* Richiesta *
Cambia "Instruction" in "Command" in tutte le voci qui sotto e riscrivile lasciando invariato tutto il resto.
>>>
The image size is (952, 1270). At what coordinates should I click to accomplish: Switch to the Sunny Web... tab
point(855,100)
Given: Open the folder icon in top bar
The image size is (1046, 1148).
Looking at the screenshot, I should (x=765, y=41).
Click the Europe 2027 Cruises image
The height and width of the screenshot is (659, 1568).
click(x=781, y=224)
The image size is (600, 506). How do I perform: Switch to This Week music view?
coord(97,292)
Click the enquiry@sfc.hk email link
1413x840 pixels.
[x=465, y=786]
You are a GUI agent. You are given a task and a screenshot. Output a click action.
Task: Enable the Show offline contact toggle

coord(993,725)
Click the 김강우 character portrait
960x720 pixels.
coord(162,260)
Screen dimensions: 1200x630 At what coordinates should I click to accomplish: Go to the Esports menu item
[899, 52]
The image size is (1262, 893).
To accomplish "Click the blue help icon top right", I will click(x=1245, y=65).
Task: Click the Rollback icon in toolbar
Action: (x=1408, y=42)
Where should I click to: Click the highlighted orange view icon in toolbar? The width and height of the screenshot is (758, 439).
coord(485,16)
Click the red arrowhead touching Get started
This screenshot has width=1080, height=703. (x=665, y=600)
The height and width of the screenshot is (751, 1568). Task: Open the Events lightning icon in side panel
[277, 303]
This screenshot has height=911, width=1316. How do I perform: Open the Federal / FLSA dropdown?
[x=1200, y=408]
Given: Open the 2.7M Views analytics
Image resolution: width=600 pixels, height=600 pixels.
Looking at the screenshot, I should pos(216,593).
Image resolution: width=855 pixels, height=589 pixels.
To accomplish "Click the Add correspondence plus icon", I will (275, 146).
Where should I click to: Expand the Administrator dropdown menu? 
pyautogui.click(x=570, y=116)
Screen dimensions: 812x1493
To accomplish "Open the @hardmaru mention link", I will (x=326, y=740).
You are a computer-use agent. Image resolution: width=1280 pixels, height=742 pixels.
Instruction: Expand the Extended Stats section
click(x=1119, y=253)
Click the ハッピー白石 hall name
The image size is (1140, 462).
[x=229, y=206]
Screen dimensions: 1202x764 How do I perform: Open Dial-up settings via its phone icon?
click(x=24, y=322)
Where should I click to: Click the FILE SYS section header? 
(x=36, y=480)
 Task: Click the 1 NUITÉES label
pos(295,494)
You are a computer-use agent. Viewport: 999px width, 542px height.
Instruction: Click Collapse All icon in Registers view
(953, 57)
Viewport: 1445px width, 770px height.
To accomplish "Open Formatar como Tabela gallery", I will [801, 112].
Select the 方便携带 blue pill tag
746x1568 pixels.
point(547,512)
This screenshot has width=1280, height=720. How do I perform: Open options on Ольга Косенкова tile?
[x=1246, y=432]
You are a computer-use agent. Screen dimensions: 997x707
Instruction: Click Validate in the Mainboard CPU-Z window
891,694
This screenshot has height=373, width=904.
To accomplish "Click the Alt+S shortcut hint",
<<<
* Risposta *
The image size is (952, 1270). At what coordinates should I click to accomplish: Switch to the Sunny Web... tab
point(855,100)
Given: Open the folder icon in top bar
The image size is (1046, 1148).
Looking at the screenshot, I should (x=765, y=41).
Click the Europe 2027 Cruises image
The height and width of the screenshot is (659, 1568).
click(x=781, y=224)
The image size is (600, 506). How do I perform: Switch to This Week music view?
coord(97,292)
Click the enquiry@sfc.hk email link
1413x840 pixels.
[x=465, y=786]
You are a GUI agent. You are given a task and a screenshot. Output a click action.
Task: Enable the Show offline contact toggle

coord(993,725)
Click the 김강우 character portrait
960x720 pixels.
coord(162,260)
Screen dimensions: 1200x630 At what coordinates should I click to accomplish: Go to the Esports menu item
[899, 52]
The image size is (1262, 893).
To accomplish "Click the blue help icon top right", I will click(x=1245, y=65).
Task: Click the Rollback icon in toolbar
Action: (x=1408, y=42)
Where should I click to: Click the highlighted orange view icon in toolbar? The width and height of the screenshot is (758, 439).
coord(485,16)
Click the red arrowhead touching Get started
This screenshot has width=1080, height=703. (x=665, y=600)
The height and width of the screenshot is (751, 1568). Task: Open the Events lightning icon in side panel
[277, 303]
This screenshot has height=911, width=1316. How do I perform: Open the Federal / FLSA dropdown?
[x=1200, y=408]
Given: Open the 2.7M Views analytics
Image resolution: width=600 pixels, height=600 pixels.
Looking at the screenshot, I should pos(216,593).
Image resolution: width=855 pixels, height=589 pixels.
To accomplish "Click the Add correspondence plus icon", I will (275, 146).
Where should I click to: Expand the Administrator dropdown menu? 
pyautogui.click(x=570, y=116)
Screen dimensions: 812x1493
To accomplish "Open the @hardmaru mention link", I will (x=326, y=740).
You are a computer-use agent. Image resolution: width=1280 pixels, height=742 pixels.
Command: Expand the Extended Stats section
click(x=1119, y=253)
Click the ハッピー白石 hall name
The image size is (1140, 462).
[x=229, y=206]
Screen dimensions: 1202x764 How do I perform: Open Dial-up settings via its phone icon?
click(x=24, y=322)
Where should I click to: Click the FILE SYS section header? 
(x=36, y=480)
 Task: Click the 1 NUITÉES label
pos(295,494)
You are a computer-use agent. Viewport: 999px width, 542px height.
Command: Click Collapse All icon in Registers view
(953, 57)
Viewport: 1445px width, 770px height.
To accomplish "Open Formatar como Tabela gallery", I will [801, 112].
Select the 方便携带 blue pill tag
746x1568 pixels.
point(547,512)
This screenshot has width=1280, height=720. How do I perform: Open options on Ольга Косенкова tile?
[x=1246, y=432]
You are a computer-use agent. Screen dimensions: 997x707
Command: Click Validate in the Mainboard CPU-Z window
891,694
This screenshot has height=373, width=904.
To accomplish "Click the Alt+S shortcut hint",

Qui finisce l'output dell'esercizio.